Souhaitant souligner l'importance donnée aux entrepreneurs par le Gouvernement, Bruno Le Maire a rappelé que la loi PACTE était « le premier texte de la rentrée parlementaire », examiné en commission spéciale de l'Assemblée nationale ».

Ce « projet de restauration de la compétitivité de nos PME doit permettre de convaincre toujours plus et d'accélérer le mouvement ».

« Je ne crois ni au zig ni au zag, mais à la constance », a martelé le ministre de l'Economie devant un parterre d'adhérents conquis. « Les quelques clapots du moment ne nous ferons pas changer de stratégie ». La politique de l'offre « passe notamment par un meilleur financement », avec le développement de l'épargne-retraite, le PEA-PME, l'euro croissance de l'assurance-vie. « Il est essentiel que nous passions d'un financement par la dette à un financement par fonds propres », a-t-il illustré.

Bruno Le Maire a également assuré que son ministère ne « touchera pas au crédit impôt recherche », malgré l'insistance de ses propres services.

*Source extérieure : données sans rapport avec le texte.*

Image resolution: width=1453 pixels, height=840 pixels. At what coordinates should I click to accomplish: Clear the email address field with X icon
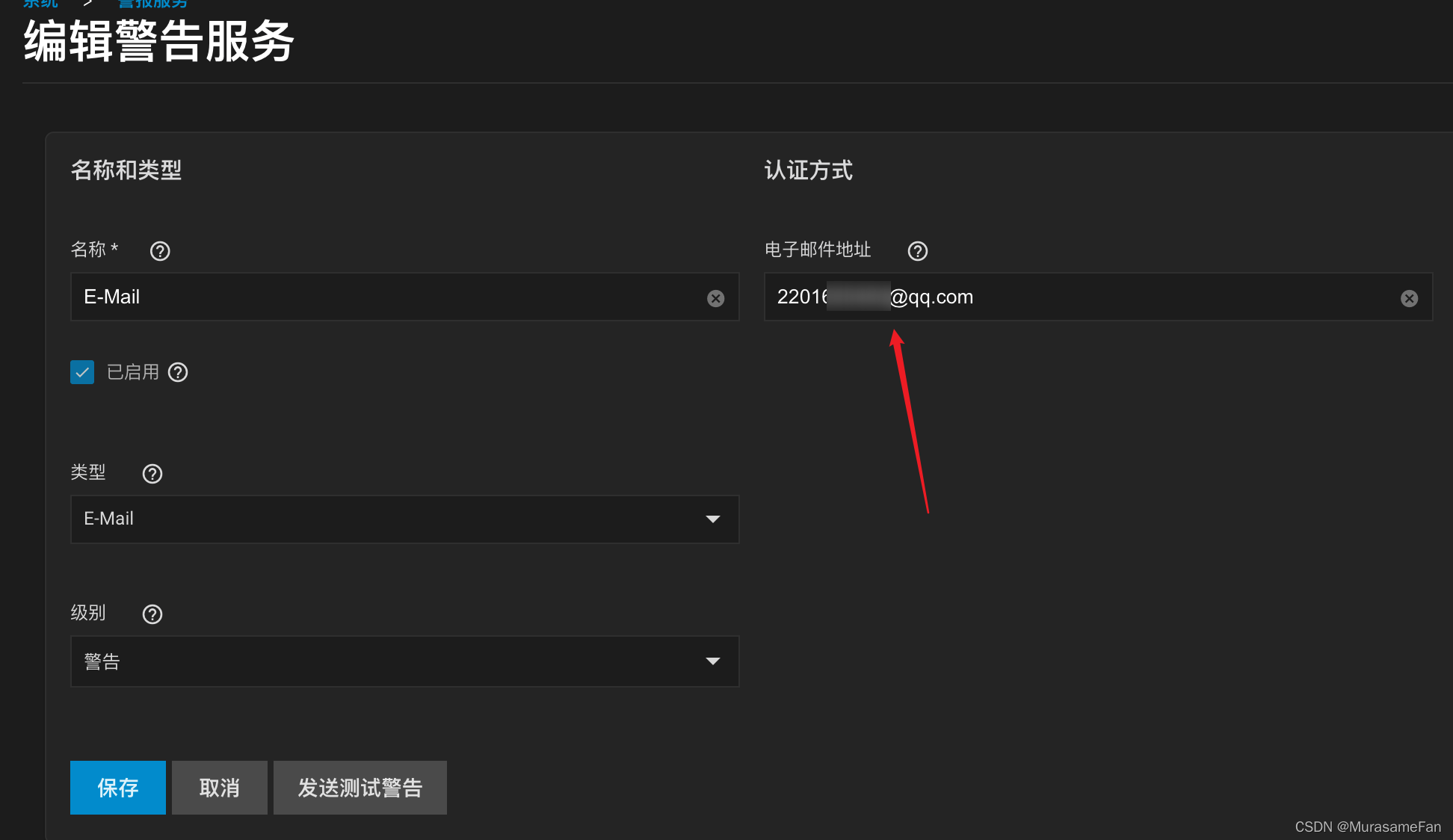[x=1409, y=298]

La politique de l'offre voulue par le Gouvernement consiste aussi à « aider les entrepreneurs à rebondir », afin d'en finir avec « la stigmatisation de l'échec ». De la même façon, le Pacte Dutreil sera renforcé dans la loi PACTE et « simplifié pour qu'il permette de transmettre plus facilement le fruit du travail d'une vie ». Le Gouvernement d'Edouard Philippe souhaite également mettre en place dans cette loi de véritables “fondations actionnaires” afin de « préserver le capital des entreprises, le travail d'une famille ». L'inscription dans le code civil de la responsabilité sociétale des entreprises marque par ailleurs le fait que « l'entreprise est aussi une aventure sociale et humaine » et pas seulement le lieu de la création de richesses.

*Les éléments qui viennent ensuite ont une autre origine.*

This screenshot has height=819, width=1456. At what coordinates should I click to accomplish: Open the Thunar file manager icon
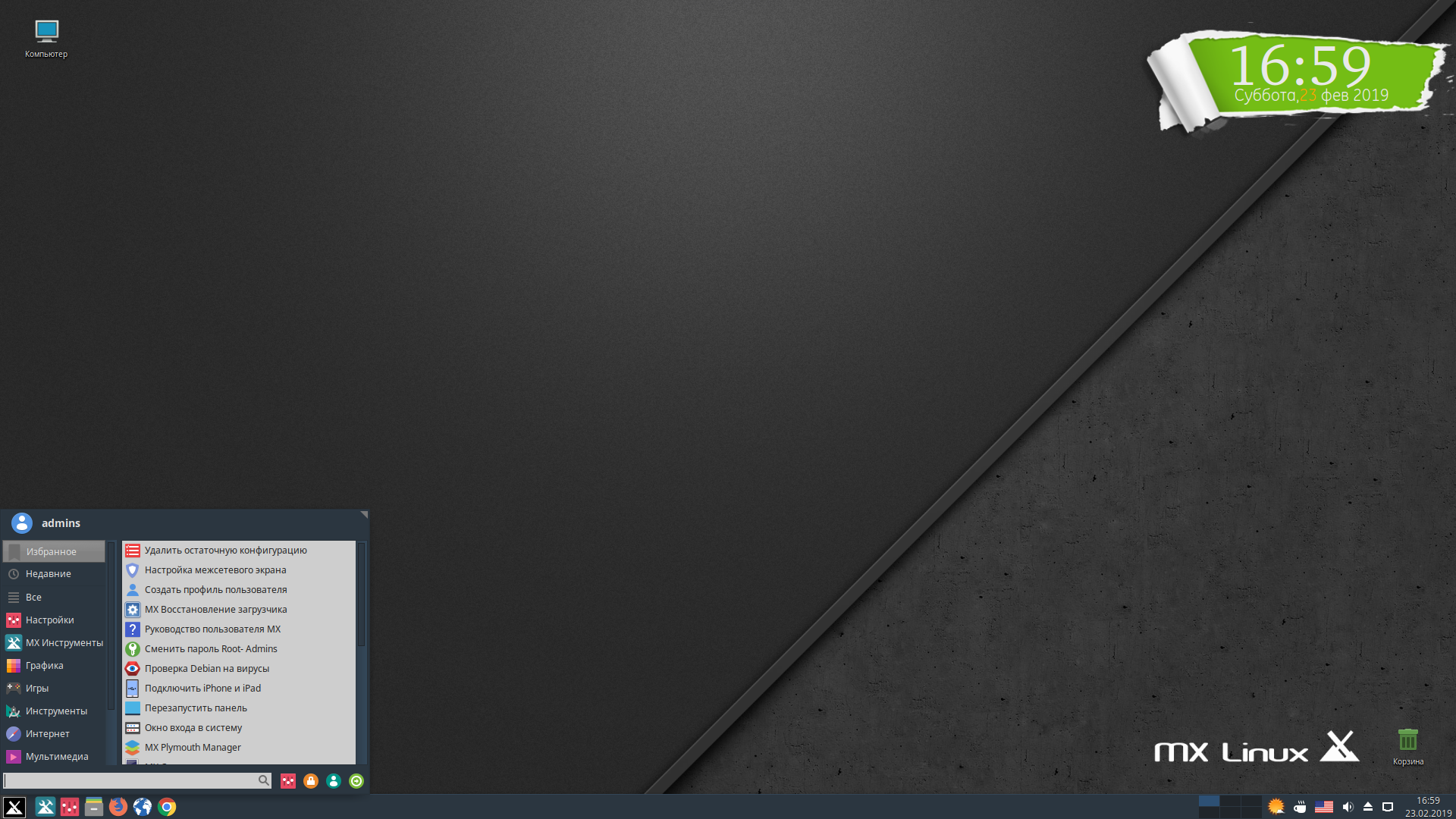[x=94, y=807]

Pour lui, la transition écologique devra aussi faire partie de l'équation. Ayant « pris conscience de la gravité du défi environnemental » auprès de l'ex-ministre de la Transition écologique, Nicolas Hulot, Bruno Le Maire a estimé que « les entreprises qui réussiront le mieux seront celles qui sauront répondre aux attentes des consommateurs, citoyens en matière de transition écologique ».

« La nouvelle prospérité française » doit aussi passer par une « meilleure rémunération du travail ». Et le ministre de citer la suppression des cotisations assurance-maladie et assurance chômage, la suppression de 11 points de charges salariales sur les heures supplémentaires en 2019 et le développement de l'intéressement et de la participation. « Je lance ici un appel pour que vous vous saisissiez de cet instrument » a-t-il lancé à l'adresse de l'assistance. Enfin, Bruno Le Maire a assuré aux entrepreneurs que le Gouvernement souhaitait réduire la dépense publique de trois points, les impôts d'un point et la dette publique de cinq points.

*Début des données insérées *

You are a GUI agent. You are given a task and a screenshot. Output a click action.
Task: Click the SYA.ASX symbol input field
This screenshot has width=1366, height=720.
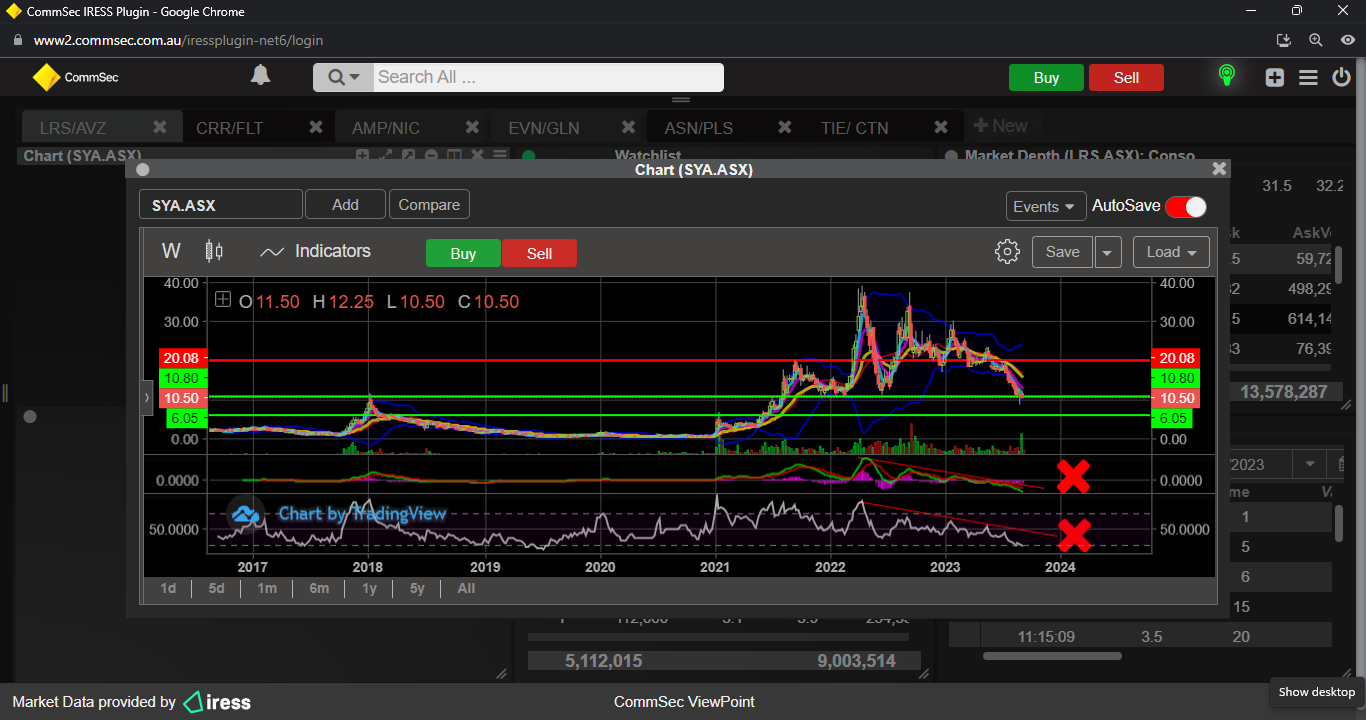point(220,205)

Pour que la politique nationale soit pérenne, il sera également nécessaire de générer « un cadre européen renouvelé ». Plutôt que d'être « sous-traitants » ou « vassaux », la France doit être « libre » de maîtriser ses chaînes technologiques.
« Nous devons être capables de protéger nos technologies », a insisté le ministre de l'Economie, évoquant la mise en place d'alliances stratégiques, de meilleurs financements avec la création d'un fonds européen pour l'innovation de rupture semblable à celui mis en place en France, et un soutien public le cas échéant, les règles de l'UE le permettant désormais.

Une stratégie de coopération approuvée par son homologue allemand Olaf Sholz, qui s'est dit étonné qu'aucune entreprise de la taille des GAFA ne soit née dans l'industrie du numérique. « Si nous appliquons les mêmes règles dans cette industrie du digital, qui sont actuellement différente en Espagne, en France ou en Allemagne, il n'est pas impossible qu'un GAFA européen ne puisse s'imposer », a conclu Bruno Le Maire.